===== Textauszug =====

19.01.2016

Schleifen mit magnetischen Fluiden

Magnet-unterstütztes Strömungsschleifen funktionalisiert auch komplizierte Innenflächen.

Strömungsschleifen ist gut geeignet, innen liegende Bauteil­ober­flächen wie Innenkanten oder Bohrungen zu schleifen und zu polieren. Dabei wird ein Fluid mit Schleif­partikeln durch die Bauteile gepumpt. Bei kompliziert geformten Innenbereichen können dabei jedoch Totflusszonen entstehen: Die Strömung erliegt dort und der Bereich ist nicht zu bearbeiten. Abhilfe schafft jetzt das magneto­rheologische Strömungs­schleifen, das Wissenschaftler am Fraunhofer-Institut für Werkstoff­mechanik IWM für Bauteile aus Aluminium in einem Gemeinschaftsprojekt entwickelt haben. Damit lassen sich sogar Oberflächen in Totvolumen bearbeiten.

Abb.: Strömungskanal mit Magnetspulen (links), makroskopische Simulation des Magnetfeldes im Kanal (rechts oben) und mikroskopische Simulation der magnetischen Partikel (rechts unten; Bild: Fh.-IWM)

Auch kompliziert geformte Bauteile müssen teilweise innen geschliffen, verrundet, entgratet oder ihre Innenfläche funktionalisiert werden. Das kann Werkstücke aus metallischem 3D-Druck betreffen, medizinische Implantate, Einspritzdüsen im Automobil, Kühlkanäle in Turbinen­schaufeln oder Werkzeuge, bei denen eine Erodierschicht zu entfernen ist. Dazu pumpen die Hersteller beim Strömungs­schleifen oder hydroerosiven Verrunden eine Flüssigkeit mit Schleifpartikeln durch das Bauteil. Die abrasiven Partikel schleifen so an den Innen­ober­flächen entlang und glätten sie.

Das Ergebnis des herkömmlichen Verfahrens hängt maßgeblich von der Strömungs­mechanik ab: Aufgrund der Bauteil­geometrie strömt die Schleif­suspension an manchen Bereichen stärker oder schwächer – die Oberfläche wird unterschiedlich stark bearbeitet. In so genannten Totvolumen kommt der Strömungsdruck fast komplett zum Erliegen. „Dort sind dann die Abrasivkörner so gut wie wirkungslos, auch wenn hin und her, also reversierend, gepumpt wird“, erklärt Claas Bierwisch, Wissenschaftler in der Gruppe Pulver­technologie, Fluid­dynamik am Fraunhofer IWM in Freiburg.

Bei dem neu entwickelten Bearbeitungsverfahren werden die Schleifpartikel zusätzlich von einem um das Bauteil angelegten Magnetfeld bewegt. „Es steuert die so genannten magneto­rheologischen Schleif­medien zu den Bauteilbereichen, an denen sie wirken sollen – Strömungs­kraft und Magnetkraft ergänzen sich und so können die Schleifpartikel auch im hintersten Winkel ihre Arbeit tun“, erläutert Bierwisch.

===== Übungsdaten =====

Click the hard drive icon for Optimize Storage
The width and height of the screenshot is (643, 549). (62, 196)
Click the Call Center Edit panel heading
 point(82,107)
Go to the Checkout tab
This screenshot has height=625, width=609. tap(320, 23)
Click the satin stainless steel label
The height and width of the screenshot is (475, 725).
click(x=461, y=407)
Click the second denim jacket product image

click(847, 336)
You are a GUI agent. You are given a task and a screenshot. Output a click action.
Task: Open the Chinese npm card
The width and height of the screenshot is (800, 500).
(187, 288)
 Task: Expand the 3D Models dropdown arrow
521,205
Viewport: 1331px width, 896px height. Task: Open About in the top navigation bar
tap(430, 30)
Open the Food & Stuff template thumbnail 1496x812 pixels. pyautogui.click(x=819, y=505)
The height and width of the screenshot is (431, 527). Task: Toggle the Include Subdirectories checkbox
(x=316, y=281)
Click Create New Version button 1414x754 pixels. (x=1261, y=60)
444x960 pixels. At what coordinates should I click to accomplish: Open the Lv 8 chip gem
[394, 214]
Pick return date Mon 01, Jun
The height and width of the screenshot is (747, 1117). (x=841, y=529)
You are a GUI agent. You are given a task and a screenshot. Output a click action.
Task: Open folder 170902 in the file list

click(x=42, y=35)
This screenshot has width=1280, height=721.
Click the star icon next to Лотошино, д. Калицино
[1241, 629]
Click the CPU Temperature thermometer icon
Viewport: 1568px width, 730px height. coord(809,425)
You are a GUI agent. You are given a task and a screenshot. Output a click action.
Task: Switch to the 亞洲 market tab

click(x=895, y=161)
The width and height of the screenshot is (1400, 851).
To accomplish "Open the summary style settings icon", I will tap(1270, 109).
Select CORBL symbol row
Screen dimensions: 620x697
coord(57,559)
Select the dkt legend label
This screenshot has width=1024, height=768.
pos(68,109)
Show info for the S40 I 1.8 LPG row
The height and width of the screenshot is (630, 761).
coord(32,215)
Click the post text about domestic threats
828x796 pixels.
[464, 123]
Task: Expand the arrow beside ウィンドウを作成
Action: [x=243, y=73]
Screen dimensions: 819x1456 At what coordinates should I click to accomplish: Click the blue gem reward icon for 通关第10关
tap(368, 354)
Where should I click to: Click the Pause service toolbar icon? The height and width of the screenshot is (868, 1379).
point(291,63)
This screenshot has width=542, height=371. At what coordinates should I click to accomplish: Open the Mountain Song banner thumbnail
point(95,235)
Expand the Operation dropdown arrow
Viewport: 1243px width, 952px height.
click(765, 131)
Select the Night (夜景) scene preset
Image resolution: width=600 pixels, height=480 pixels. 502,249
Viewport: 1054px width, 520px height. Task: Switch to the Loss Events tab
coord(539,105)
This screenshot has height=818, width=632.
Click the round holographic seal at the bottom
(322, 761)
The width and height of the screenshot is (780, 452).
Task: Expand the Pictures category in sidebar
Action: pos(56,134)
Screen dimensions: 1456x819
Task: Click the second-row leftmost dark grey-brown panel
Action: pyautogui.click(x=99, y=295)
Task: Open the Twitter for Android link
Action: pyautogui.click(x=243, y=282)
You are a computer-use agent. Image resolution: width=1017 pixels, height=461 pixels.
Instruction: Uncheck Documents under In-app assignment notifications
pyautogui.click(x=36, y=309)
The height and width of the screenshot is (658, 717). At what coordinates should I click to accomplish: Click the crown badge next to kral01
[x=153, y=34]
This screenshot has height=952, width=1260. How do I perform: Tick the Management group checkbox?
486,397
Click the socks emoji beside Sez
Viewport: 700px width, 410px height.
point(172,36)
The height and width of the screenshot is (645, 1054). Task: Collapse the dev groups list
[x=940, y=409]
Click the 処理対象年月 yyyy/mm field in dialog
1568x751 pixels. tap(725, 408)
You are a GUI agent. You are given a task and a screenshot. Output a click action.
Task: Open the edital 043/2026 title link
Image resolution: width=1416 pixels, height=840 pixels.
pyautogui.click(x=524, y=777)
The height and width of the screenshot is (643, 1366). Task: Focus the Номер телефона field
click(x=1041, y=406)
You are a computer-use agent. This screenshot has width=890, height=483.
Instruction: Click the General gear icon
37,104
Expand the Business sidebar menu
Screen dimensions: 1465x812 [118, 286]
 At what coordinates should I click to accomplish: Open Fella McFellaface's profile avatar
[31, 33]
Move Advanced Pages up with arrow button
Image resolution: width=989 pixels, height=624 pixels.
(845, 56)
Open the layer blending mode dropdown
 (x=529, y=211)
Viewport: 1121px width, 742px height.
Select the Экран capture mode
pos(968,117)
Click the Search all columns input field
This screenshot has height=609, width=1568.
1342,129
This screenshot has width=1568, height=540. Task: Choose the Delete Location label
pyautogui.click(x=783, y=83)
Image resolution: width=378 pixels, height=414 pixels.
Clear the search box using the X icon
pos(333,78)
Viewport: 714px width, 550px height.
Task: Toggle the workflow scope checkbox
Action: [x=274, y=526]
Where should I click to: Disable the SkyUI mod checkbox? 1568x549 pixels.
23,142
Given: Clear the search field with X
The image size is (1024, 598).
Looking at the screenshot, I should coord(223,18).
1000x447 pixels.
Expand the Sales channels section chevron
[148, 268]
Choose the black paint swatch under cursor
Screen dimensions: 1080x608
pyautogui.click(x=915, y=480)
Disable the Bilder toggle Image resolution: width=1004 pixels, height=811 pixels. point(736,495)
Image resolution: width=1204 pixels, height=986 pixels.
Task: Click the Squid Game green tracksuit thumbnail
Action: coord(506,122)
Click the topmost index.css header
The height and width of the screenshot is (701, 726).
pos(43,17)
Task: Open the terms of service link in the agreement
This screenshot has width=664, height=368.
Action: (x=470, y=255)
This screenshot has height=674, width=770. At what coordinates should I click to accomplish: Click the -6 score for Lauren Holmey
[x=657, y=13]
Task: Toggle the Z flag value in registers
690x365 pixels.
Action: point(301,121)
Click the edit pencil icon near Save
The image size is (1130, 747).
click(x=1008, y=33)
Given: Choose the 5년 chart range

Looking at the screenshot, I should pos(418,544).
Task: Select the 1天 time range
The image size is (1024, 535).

=====

(Arbeitsanweisung) Schreiben Sie den Auszug über das magnetische Strömungsschleifen bitte im Anschluss an seinen letzten Satz fort.

(Antwortfeld)
Am Fraunhofer IWM geht es in diesem Zusammenhang hauptsächlich darum, das Verfahren für die jeweilige Bauteilgeometrie und den Bearbeitungs­wunsch einzustellen. Die Gruppe Pulvertechnologie, Fluiddynamik ist weltweit führend darin, das Verhalten der Schleifpartikel und deren Wirkung auf die Bauteiloberfläche mithilfe angewandter netzfreier Partikel­simulation vorherzusagen. „Wir simulieren die Strömung im System, den Ablauf der Bearbeitung und empfehlen Bauteilherstellern die ideale Fluid-Partikel-Kombination und Bearbeitungs­weise für ihre gewünschten Effekte“, so Bierwisch. „Wir beantworten Fragen wie ‚Wo entstehen Totvolumen am jeweiligen Bauteil?‘, ‚Wie muss das Magnetfeld aufgebaut sein?‘, ‚Reicht es zur gewünschten Bearbeitung aus, die magnetischen Schleif­partikel auszurichten oder muss ihre Bewegung stärker gesteuert sein?‘“ Die Antworten experimentell per Versuch und Irrtum finden zu wollen sei undenkbar – es gäbe zu viele Testvarianten.

Das Simulationsteam hat bereits in einem Gemeinschaftsprojekt mehrerer Fraunhofer-Institute und Industriepartner das magneto­­rheologische Strömungs­schleifen an Aluminium­bauteilen im Labormaßstab erfolgreich getestet. Dabei hatte das Fraunhofer-Institut für Keramische Technologien und Systeme IKTS die magnetischen Eigenschaften der Kombination aus Fluid und Partikeln untersucht und das Fraunhofer-Institut für Produktionsanlagen und Konstruktionstechnik IPK die entsprechende Anlagen­technologie entwickelt. „Das magneto­rheologische Strömungs­schleifen funktioniert bei Bauteilen aus Aluminium sehr gut, weil sie selbst nicht magnetisierbar sind“ so Bierwisch. „Bei einem magnetisierbaren Bauteil­material wird es komplizierter: Es produziert ein starkes eigenes Magnetfeld, wenn außen herum eine Magnet­spule angelegt wird – das muss mit berücksichtigt werden.“ Er will nun in weiteren Projekten das neue Verfahren mithilfe von Simulationen auch auf magnetisierbare Metallbauteile anpassen.